About 17-thousand years ago, when the Earth was considerably cooler than it is today, I had the great good fortune of working directly for and with Steve Hayden.
I’ve never been shy about speaking my mind, but the trick to working with someone as brilliant and even more brilliant as Steve is to shut up and listen. To study how he works, what he says, how he interacts with people and how he wrestles a problem to the ground.
I was on set shooting with Steve, and everybody was pleased with the commercial we were in the process of filming.
The client came up to Steve and said, “I think we have a hit on our hands. It’s too bad our first round of spots was so bad.”
Steve didn’t even pause.
“Maybe if we didn’t strike out then, we wouldn’t have a hit now.”
I filed that away deep in my grey matter.
Last week I finally finished Andrew Roberts’ great new biography of Winston Churchill. In the conclusion, Roberts reiterates Churchill’s many failures as a leader: the Dardanelles, the independence of India, the invasion of Norway, and many more.
When asked about his many failures, Churchill responded with this: “I should have made nothing if I had not made mistakes.”
When asked about his many failures, Churchill responded with this: “I should have made nothing if I had not made mistakes.”
It occurred to me that Churchill and Hayden on the same page. Failure allows success. In fact without risks, there would be no successes.
It further occurred to me that you can likely divide agencies and creative directors into two types.
There are those—the larger of the two types—who are so afraid of failure that they are overly punctilious about everything. They don’t trust. They over-correct. They congenitally regress to the mean. Safety first is their credo.
Then there are those rare Creative Directors, like Churchill and Hayden, who let you go. Who say, “try it.” Who say, “let’s see.” Who say, “yes,” instead of “no.”

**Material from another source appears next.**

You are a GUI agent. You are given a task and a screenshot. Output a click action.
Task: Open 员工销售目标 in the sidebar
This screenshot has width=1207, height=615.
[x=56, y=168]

These CDs aren’t reckless. They’re trusting. And they know enough to trust you and risk. They also abide by the wisdom that Czeslaw Milosz noted in his great book, “The Captive Mind.” Milosz attributed the epigram to an ancient Jew from Galacia:
"When someone is honestly 55% right, that's very good and there's no use wrangling. And if someone is 60% right, it's wonderful, it's great luck, and let him thank God. But what's to be said about 75% right? Wise people say this is suspicious. Well, and what about 100% right? Whoever says he's 100% right is a fanatic, a thug, and the worst kind of rascal."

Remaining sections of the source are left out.